### What is required
Return each record exactly as it appears, so that nothing is dropped or altered.

--

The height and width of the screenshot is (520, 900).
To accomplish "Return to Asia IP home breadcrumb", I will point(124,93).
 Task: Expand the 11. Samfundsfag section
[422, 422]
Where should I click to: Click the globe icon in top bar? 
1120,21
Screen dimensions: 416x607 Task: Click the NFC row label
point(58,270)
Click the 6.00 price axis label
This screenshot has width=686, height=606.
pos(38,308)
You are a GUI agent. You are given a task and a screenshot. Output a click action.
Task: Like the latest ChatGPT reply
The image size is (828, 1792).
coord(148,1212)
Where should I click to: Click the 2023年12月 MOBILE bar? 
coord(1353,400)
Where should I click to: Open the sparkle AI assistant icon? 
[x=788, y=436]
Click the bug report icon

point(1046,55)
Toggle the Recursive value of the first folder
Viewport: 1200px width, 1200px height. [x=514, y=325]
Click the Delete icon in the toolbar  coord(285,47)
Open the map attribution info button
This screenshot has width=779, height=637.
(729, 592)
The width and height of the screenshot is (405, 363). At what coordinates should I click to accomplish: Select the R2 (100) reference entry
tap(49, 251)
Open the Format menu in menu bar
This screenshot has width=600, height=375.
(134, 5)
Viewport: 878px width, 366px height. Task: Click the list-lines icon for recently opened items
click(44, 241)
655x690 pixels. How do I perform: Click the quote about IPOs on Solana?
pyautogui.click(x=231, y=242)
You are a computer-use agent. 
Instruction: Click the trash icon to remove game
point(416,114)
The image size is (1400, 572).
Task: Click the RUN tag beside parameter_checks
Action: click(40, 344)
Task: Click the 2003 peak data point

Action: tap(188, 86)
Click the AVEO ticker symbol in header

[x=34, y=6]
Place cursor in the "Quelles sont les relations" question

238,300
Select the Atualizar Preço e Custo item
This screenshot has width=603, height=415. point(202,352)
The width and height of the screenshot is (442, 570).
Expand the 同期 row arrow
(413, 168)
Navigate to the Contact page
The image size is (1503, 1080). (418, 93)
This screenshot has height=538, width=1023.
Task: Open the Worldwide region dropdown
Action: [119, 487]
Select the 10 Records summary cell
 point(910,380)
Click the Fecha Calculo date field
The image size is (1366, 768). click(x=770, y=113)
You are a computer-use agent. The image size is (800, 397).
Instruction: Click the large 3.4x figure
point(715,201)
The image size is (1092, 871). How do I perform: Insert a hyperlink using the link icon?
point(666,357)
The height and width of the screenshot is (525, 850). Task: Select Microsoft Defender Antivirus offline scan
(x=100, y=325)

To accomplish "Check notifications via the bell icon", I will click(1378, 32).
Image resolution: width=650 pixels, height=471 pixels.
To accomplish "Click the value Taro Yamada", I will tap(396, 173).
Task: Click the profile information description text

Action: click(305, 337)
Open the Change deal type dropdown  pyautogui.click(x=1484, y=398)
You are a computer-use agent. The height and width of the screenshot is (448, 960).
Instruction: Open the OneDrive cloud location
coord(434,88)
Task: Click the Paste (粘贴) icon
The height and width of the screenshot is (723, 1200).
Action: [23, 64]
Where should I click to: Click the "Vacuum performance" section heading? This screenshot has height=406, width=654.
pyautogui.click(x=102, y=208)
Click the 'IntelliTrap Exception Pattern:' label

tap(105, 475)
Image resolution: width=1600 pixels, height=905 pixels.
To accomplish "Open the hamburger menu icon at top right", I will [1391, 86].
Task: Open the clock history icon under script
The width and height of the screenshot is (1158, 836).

--

### Solution
The height and width of the screenshot is (520, 900).
To accomplish "Return to Asia IP home breadcrumb", I will point(124,93).
 Task: Expand the 11. Samfundsfag section
[422, 422]
Where should I click to: Click the globe icon in top bar? 
1120,21
Screen dimensions: 416x607 Task: Click the NFC row label
point(58,270)
Click the 6.00 price axis label
This screenshot has width=686, height=606.
pos(38,308)
You are a GUI agent. You are given a task and a screenshot. Output a click action.
Task: Like the latest ChatGPT reply
The image size is (828, 1792).
coord(148,1212)
Where should I click to: Click the 2023年12月 MOBILE bar? 
coord(1353,400)
Where should I click to: Open the sparkle AI assistant icon? 
[x=788, y=436]
Click the bug report icon

point(1046,55)
Toggle the Recursive value of the first folder
Viewport: 1200px width, 1200px height. [x=514, y=325]
Click the Delete icon in the toolbar  coord(285,47)
Open the map attribution info button
This screenshot has width=779, height=637.
(729, 592)
The width and height of the screenshot is (405, 363). At what coordinates should I click to accomplish: Select the R2 (100) reference entry
tap(49, 251)
Open the Format menu in menu bar
This screenshot has width=600, height=375.
(134, 5)
Viewport: 878px width, 366px height. Task: Click the list-lines icon for recently opened items
click(44, 241)
655x690 pixels. How do I perform: Click the quote about IPOs on Solana?
pyautogui.click(x=231, y=242)
You are a computer-use agent. 
Instruction: Click the trash icon to remove game
point(416,114)
The image size is (1400, 572).
Task: Click the RUN tag beside parameter_checks
Action: click(40, 344)
Task: Click the 2003 peak data point

Action: tap(188, 86)
Click the AVEO ticker symbol in header

[x=34, y=6]
Place cursor in the "Quelles sont les relations" question

238,300
Select the Atualizar Preço e Custo item
This screenshot has width=603, height=415. point(202,352)
The width and height of the screenshot is (442, 570).
Expand the 同期 row arrow
(413, 168)
Navigate to the Contact page
The image size is (1503, 1080). (418, 93)
This screenshot has height=538, width=1023.
Task: Open the Worldwide region dropdown
Action: [119, 487]
Select the 10 Records summary cell
 point(910,380)
Click the Fecha Calculo date field
The image size is (1366, 768). click(x=770, y=113)
You are a computer-use agent. The image size is (800, 397).
Instruction: Click the large 3.4x figure
point(715,201)
The image size is (1092, 871). How do I perform: Insert a hyperlink using the link icon?
point(666,357)
The height and width of the screenshot is (525, 850). Task: Select Microsoft Defender Antivirus offline scan
(x=100, y=325)

To accomplish "Check notifications via the bell icon", I will click(1378, 32).
Image resolution: width=650 pixels, height=471 pixels.
To accomplish "Click the value Taro Yamada", I will tap(396, 173).
Task: Click the profile information description text

Action: click(305, 337)
Open the Change deal type dropdown  pyautogui.click(x=1484, y=398)
You are a computer-use agent. The height and width of the screenshot is (448, 960).
Instruction: Open the OneDrive cloud location
coord(434,88)
Task: Click the Paste (粘贴) icon
The height and width of the screenshot is (723, 1200).
Action: [23, 64]
Where should I click to: Click the "Vacuum performance" section heading? This screenshot has height=406, width=654.
pyautogui.click(x=102, y=208)
Click the 'IntelliTrap Exception Pattern:' label

tap(105, 475)
Image resolution: width=1600 pixels, height=905 pixels.
To accomplish "Open the hamburger menu icon at top right", I will [1391, 86].
Task: Open the clock history icon under script
The width and height of the screenshot is (1158, 836).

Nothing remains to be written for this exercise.